## Text segment
We would like to evaluate the degrees of freedom on a given function in 
ffc. In order to do that with relative easy, it would be very handy if 
we could extend the current information about the dual bases in FIAT.

We were thinking that if we could represent functionals in terms of 
three attributes, 'points', 'components' and 'weights', then it would be 
very easy to generate code for the evaluation of these in ffc.

Some examples for the motivation for the choice of representation

   Example 1: L = Point evaluation at component k:

      weights = [1]
      components = [k]
      points = [p_0]

   Then given a function f, we want

      L(f) = 1*f[k](p_0)

   Example 2: L = Normal component at diagonal edge:

      weights = [1, 1]
      components = [0, 1]
      points  = [p]

   Then

      L(f) = [1, 1]*(f[0](p), f[1](p)) = 1*f[0](p) + 1*f[1](p)

   Example 3: L = Integral over interior of component k:

      weights, points = make_quadrature(...)
      components = [k]

      L(f) = [w_0, ... w_m] (f[k](p_0), .... ,f[k](p_m))
           = sum_j w_j f[k](p_j)


Maybe the finite elements/dual bases in FIAT could supply this 
information in addition to the 'entity_ids'?

I was thinking something along the lines of letting the Functional class 
have the additional attributes, and initializing these when constructing 
the dual bases.

If there are some attributes that don't apply (such as weights and 
component for scalar Lagrange elements), these could of course be left 
empty.

How does this sound?

--
Marie E. Rognes
Ph.D Fellow, 
Centre of Mathematics for Applications, 
University of Oslo
http://folk.uio.no/meg

Entries on target coordinates
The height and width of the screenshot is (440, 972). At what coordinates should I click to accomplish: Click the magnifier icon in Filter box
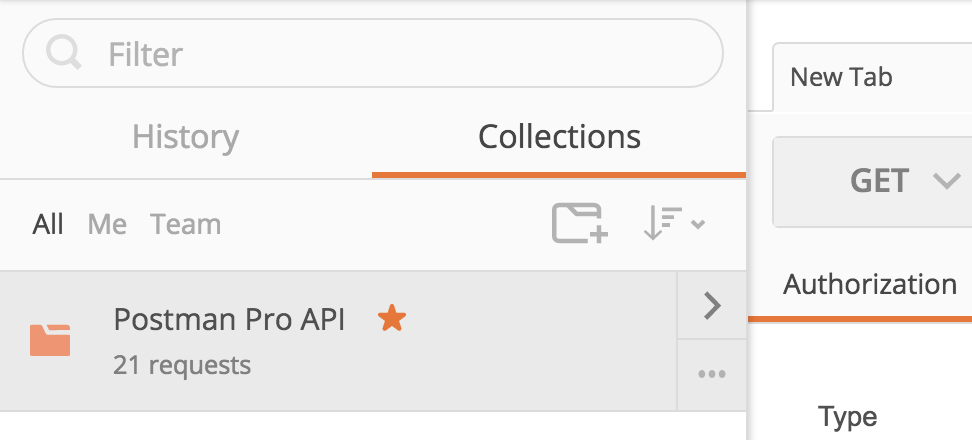[x=64, y=53]
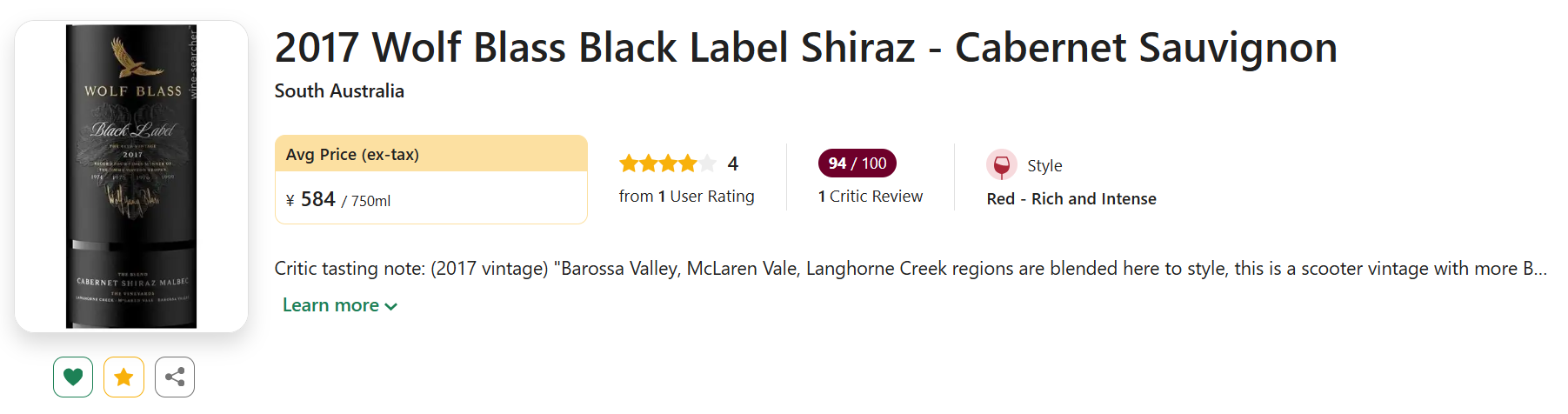Click the Learn more link

[330, 305]
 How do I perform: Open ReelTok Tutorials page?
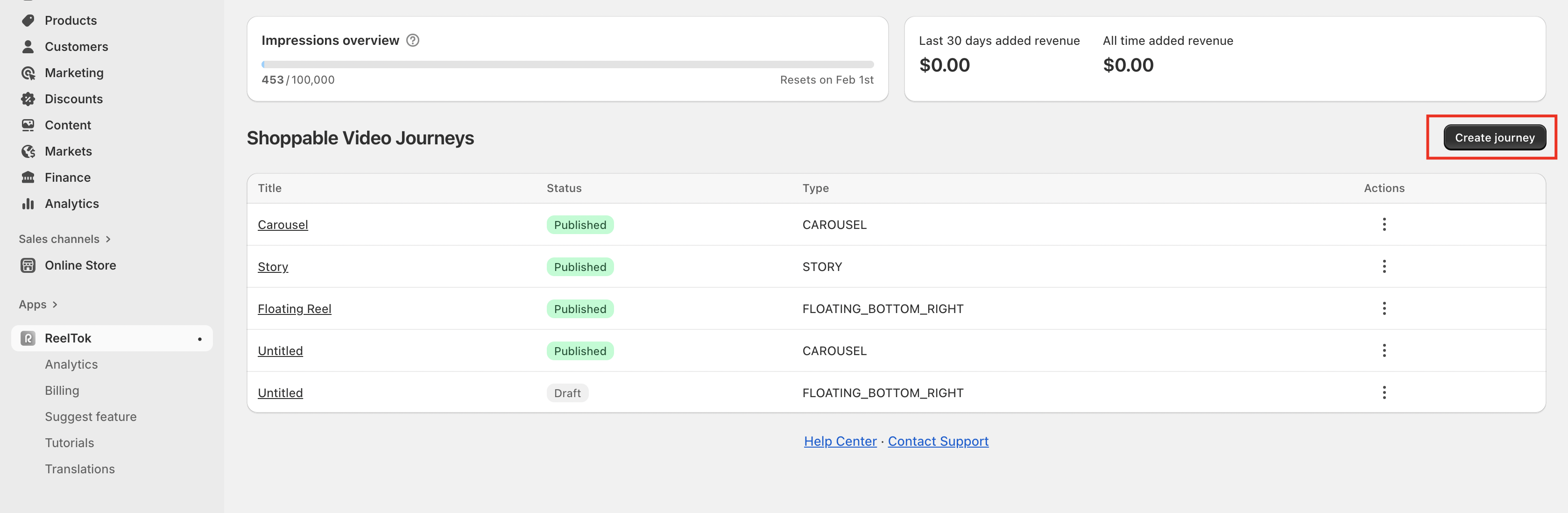[70, 443]
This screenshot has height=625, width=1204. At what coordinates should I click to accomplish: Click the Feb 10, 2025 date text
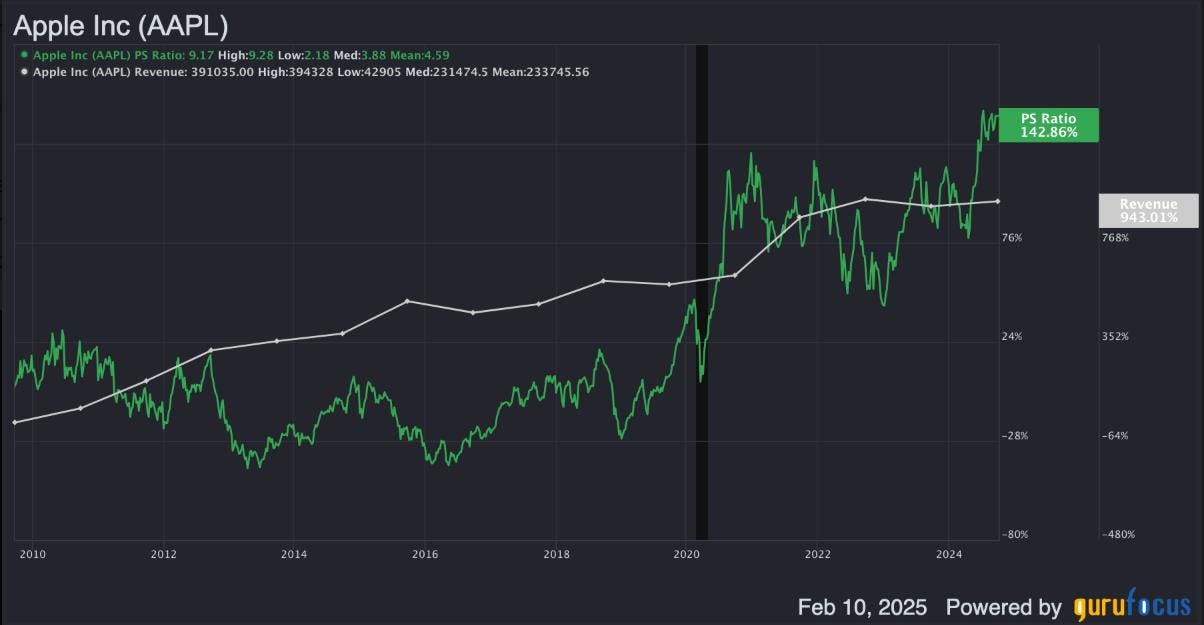[x=862, y=607]
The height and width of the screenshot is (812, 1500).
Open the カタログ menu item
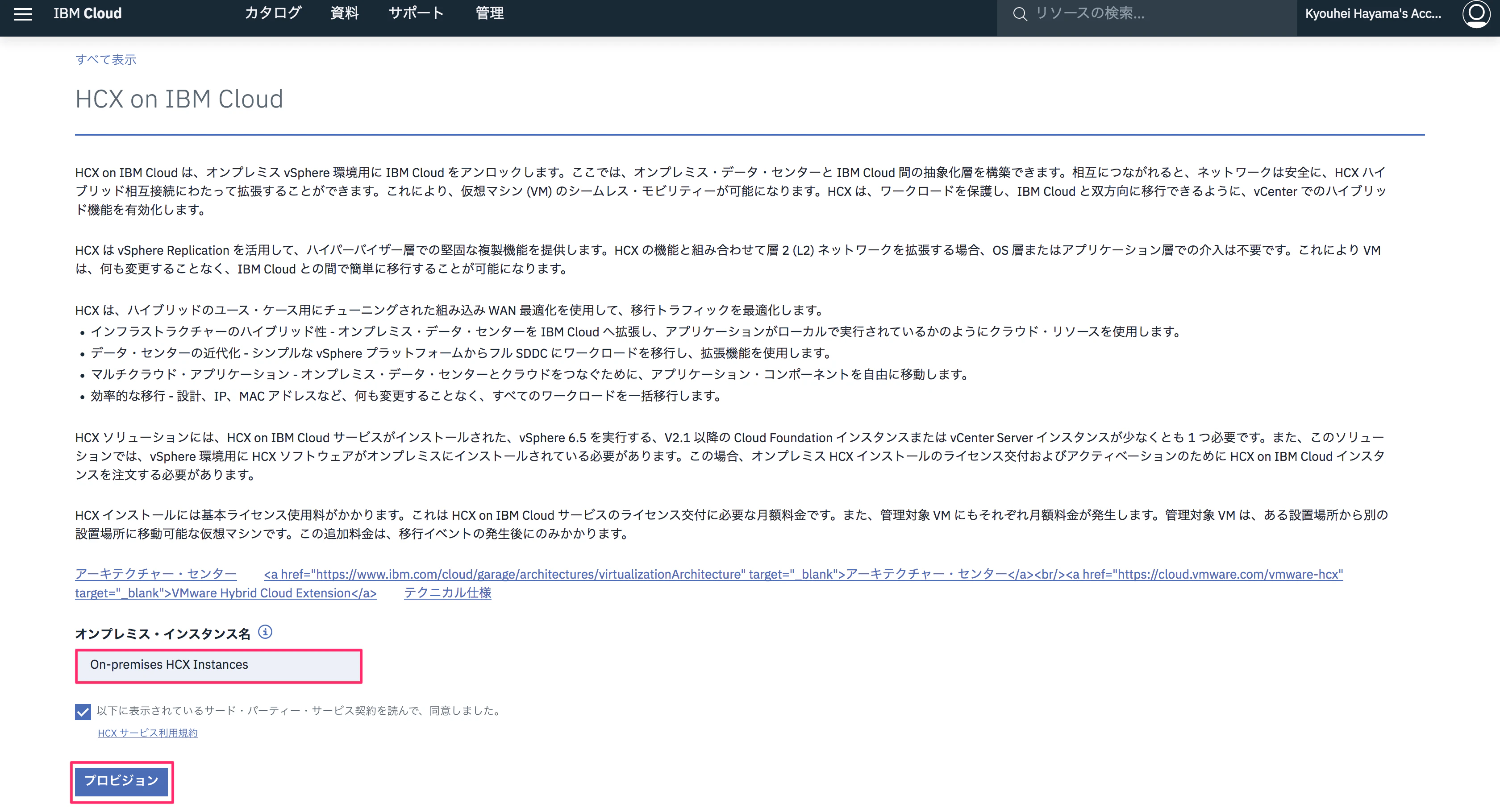click(272, 13)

## Given task
In the post on FIAT dual bases, what three attributes are proposed for representing functionals?

## Finished answer
Points, components and weights.